The December 30, 1976 and August 19, 1977 Payments
The Bankruptcy Judge found that payments in 1976 and 1977 also constituted fraudulent transfers and entered judgment in favor of the Trustee against defendant for $48,196.90. These two payments represent a different problem from that of the transfers of September, 1975. In the first place, it appears that, at the time of the payments, there were substantial creditors which were not paid prior to the filing of the petition in bankruptcy. It also appears that the bankrupt was in fact insolvent at the time of the payments. Finally, recovery of these payments is not only governed by Section 70(e) but by other provisions of the Bankruptcy Act as well.
*573At this time the Court is unable to reach a conclusion about the validity of these payments because the present record does not show whether the bankrupt or Topsy Turvy actually paid the $48,196.90. There is persuasive evidence that while the money was deposited into the escrow account by the bankrupt, Topsy Turvy may have simply borrowed the money from the escrow account in return for a note payable to the bankrupt for the amount paid. Furthermore, the record does not explain what, if any, debts owed by the bankrupt to Topsy Turvy may have been repaid through the escrow deposits. Given the present state of the record, it is necessary for the Court to remand this case to the Bankruptcy Judge for the taking of further proof and a determination of which entity actually made the payments in December, 1976, and August, 1977.

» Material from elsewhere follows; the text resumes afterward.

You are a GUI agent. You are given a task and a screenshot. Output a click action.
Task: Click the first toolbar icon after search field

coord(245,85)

For the foregoing reasons, it is ORDERED that the case be, and the same hereby is, reversed, in part. It is further ORDERED that the case be, and the same hereby is, remanded.
Order Accordingly.
. There is no allegation in this record that any of these payments were in any way fraudulent.

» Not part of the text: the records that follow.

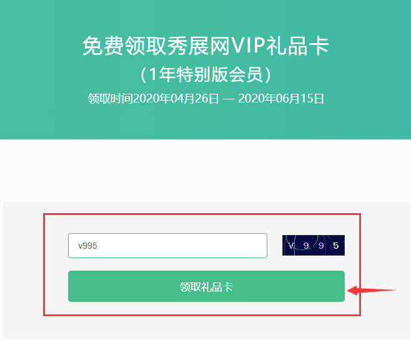411x340 pixels.
Task: Click the 领取礼品卡 label text on button
Action: [206, 287]
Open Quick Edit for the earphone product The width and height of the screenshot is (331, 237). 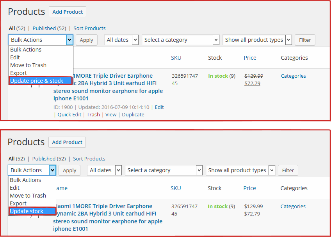click(69, 114)
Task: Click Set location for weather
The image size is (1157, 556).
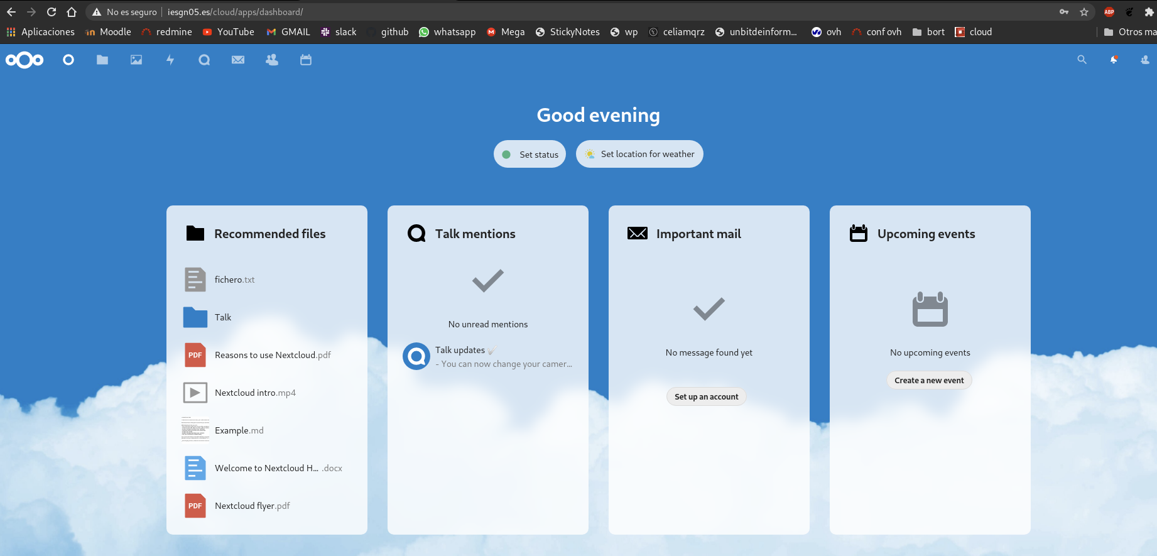Action: pyautogui.click(x=639, y=154)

. The Trustee also claimed Master Sandblasters as such a party, but the Bankruptcy Judge held that its debt was stale and therefore not “provable.” This finding is not challenged here.
. The former owner of Quality Machine, Mr. Roth, died in 1976. Its assets and receivables were sold on August 18, 1976. The new owners presented this bill. The failure of Mr. Roth to present a bill in over three years suggests, as claimed by defendant, that he felt the bankrupt did not owe the debt and strongly supports defendant’s claim of laches as barring the debt.

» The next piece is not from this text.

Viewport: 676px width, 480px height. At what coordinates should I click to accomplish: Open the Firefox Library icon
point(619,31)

. In order to characterize grants of a security interest and a guarantee to the defendant from the bankrupt as fraudulent, it is necessary first that there not be “fair consideration” from the transferees. In the case sub judice, there was consideration for the transfers. The consideration ran from Topsy Turvy to defendant. It is true that the bankrupt did not itself receive separate consideration, but it does not seem fair to distinguish so strictly between a corporation and its sole stockholders in a case such as this. Because the Court finds that the transfers were not fraudulent for other reasons, it is not necessary to decide this issue.
. The Trustee also sought to rely upon Tenn. Code Ann. §§ 48-816 and 403 to set aside the September, 1975 agreements. While the Bankruptcy Judge did not reach these grounds, these statutes do not alter the decision of the Court. At most, these statutes arguably render the September agreements ultra vires. These transactions were assented to by the only shareholder, the defendant. Having found that no creditors were prejudiced by the pledge of security, there is therefore literally no one to complain of any procedural irregularity. See Haynie v. Milan Exchange, Inc., 62 Tenn.App. 36, 458 S.W.2d 23 (1970).